Tweakers, straight and gay, are obsessed with sex. The result is that pregnancy and HIV-infection rates among meth-heads are increasing at alarming rates
Nothing about Theresa’s Noxzema-fresh face, curvy body, and just-washed auburn hair reveals the hell she put herself through for more than 20 years.
“I know I don’t look like it now,” Theresa says, sipping an iced chai tea at Willow House, a downtown Phoenix coffee house, “but I did some really bad shit.”

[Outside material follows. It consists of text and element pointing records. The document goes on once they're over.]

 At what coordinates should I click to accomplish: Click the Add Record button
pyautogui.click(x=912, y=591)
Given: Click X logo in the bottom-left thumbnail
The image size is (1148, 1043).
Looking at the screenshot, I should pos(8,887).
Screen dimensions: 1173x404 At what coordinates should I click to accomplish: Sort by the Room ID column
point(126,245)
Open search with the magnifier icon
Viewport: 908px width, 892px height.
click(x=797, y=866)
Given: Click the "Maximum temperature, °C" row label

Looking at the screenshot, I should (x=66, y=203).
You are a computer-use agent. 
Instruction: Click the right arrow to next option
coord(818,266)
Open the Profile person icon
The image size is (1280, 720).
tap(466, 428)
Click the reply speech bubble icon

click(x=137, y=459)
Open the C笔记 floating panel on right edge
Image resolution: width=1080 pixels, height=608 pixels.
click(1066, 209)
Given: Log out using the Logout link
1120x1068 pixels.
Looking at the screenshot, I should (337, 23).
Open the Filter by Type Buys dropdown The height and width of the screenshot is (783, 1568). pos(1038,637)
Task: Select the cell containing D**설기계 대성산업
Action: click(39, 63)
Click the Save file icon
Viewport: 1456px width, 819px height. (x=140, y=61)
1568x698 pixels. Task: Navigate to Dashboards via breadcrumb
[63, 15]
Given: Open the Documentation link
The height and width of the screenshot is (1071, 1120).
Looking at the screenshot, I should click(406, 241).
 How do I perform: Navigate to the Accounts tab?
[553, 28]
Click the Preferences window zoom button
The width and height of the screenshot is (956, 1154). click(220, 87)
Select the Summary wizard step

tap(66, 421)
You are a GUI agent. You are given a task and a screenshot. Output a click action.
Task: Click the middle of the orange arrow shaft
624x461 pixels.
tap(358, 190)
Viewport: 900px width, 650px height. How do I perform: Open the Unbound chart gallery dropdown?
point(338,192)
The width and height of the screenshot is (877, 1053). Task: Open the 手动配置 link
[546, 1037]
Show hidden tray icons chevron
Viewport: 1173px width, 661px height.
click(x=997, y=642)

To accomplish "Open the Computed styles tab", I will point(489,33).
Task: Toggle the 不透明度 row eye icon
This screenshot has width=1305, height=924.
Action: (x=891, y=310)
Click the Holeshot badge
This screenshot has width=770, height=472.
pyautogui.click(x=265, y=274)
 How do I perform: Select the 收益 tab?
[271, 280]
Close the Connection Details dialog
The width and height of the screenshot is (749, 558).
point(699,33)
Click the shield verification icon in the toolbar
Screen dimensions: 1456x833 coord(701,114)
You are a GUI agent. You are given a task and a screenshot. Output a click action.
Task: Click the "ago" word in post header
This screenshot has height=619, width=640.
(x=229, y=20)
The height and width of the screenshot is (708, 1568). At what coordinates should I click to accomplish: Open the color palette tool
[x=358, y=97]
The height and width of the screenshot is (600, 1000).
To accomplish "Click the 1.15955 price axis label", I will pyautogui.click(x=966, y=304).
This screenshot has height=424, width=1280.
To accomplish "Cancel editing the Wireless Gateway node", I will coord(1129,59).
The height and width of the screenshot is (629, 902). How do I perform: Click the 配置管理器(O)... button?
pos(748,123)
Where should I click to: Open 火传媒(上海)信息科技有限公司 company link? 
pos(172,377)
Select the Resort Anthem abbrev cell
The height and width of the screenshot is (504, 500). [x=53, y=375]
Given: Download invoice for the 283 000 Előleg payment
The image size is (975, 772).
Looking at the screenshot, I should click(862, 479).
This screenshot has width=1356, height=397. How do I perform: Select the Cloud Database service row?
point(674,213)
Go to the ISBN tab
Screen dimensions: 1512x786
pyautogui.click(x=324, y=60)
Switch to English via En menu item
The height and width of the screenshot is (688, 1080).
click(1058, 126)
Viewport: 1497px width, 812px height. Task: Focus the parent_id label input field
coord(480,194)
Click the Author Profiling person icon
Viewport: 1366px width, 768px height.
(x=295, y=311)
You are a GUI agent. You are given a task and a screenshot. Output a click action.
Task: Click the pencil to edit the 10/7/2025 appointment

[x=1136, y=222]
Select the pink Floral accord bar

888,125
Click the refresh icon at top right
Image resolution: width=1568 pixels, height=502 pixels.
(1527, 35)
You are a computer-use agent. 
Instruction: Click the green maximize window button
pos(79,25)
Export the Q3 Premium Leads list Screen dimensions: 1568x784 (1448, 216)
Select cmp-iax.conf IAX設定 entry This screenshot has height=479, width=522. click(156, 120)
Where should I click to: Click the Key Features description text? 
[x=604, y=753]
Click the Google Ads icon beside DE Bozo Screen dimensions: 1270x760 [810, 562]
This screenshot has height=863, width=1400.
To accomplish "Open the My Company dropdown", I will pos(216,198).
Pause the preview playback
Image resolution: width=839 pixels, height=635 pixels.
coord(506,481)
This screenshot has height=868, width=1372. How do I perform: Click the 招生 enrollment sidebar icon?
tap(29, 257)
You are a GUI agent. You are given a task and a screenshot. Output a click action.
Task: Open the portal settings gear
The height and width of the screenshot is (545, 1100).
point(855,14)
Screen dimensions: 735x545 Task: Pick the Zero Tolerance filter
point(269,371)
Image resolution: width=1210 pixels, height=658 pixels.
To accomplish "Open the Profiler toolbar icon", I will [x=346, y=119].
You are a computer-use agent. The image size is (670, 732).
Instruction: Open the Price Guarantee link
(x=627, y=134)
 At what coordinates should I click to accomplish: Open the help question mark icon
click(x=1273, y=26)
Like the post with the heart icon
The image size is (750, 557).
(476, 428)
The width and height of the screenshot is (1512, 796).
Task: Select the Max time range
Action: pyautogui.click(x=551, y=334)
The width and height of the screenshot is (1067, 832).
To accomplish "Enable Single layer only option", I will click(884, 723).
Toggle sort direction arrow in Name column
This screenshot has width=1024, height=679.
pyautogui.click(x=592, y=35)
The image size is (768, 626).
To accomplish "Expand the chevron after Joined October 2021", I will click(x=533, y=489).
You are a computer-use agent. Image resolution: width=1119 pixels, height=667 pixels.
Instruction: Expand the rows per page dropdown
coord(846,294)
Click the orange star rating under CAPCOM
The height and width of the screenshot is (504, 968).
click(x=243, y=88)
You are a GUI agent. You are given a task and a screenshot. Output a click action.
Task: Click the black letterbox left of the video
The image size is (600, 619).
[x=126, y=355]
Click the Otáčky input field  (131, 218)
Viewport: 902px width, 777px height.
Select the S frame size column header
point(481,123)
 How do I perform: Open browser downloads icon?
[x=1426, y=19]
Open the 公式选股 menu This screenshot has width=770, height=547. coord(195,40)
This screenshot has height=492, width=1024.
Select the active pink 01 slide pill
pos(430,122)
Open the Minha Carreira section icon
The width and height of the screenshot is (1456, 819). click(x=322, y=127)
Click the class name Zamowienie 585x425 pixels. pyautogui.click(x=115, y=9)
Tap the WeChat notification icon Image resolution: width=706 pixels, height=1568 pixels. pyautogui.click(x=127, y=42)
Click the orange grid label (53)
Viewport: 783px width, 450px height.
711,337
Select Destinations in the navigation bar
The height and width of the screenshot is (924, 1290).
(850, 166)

She’s years past her brief career as a second-grade schoolteacher, when she counted down the hours until she’d get home to do more tweak. That lasted just one semester, before Theresa began dancing at a strip club in central Phoenix, where she graduated from the diet pills she’d been using since she was 14 to smoking the street meth her brother was cooking up.
After grinding poles in Phoenix strip clubs, Theresa scored a contract to work in the South Pacific as a stripper, for $5,000 a week. There, she began smuggling “glass” — one of a dozen street names for high-grade crystal meth — back and forth between Guam and the Philippines.
She came back to the Valley, worked as a high-cost hooker for an escort agency, made a couple dozen porno films, and never stopped tweaking.
“I was always high, and I was always having sex,” says Theresa, who — like the other meth users in this story — asked that her last name not be used. “The two just went hand-in-hand.”
Not just sex.
But the kind of uninhibited, disconnected, sometimes violent, and often unprotected sex that tweakers obsess about, hunting for orgasms as they would a gram of meth.
“We’ve compared meth to cocaine, opiates and alcohol, and have found much more of a connection between sex and meth than those other drugs,” says Richard Rawson, a researcher and associate director of the Integrated Substance Abuse Program at the University of California-Los Angeles. “It increases sexual pleasure, it increases sexual activity, and it increases the extreme kinds of high-risk behavior that lead to HIV and other STDs. More so than any other drug.”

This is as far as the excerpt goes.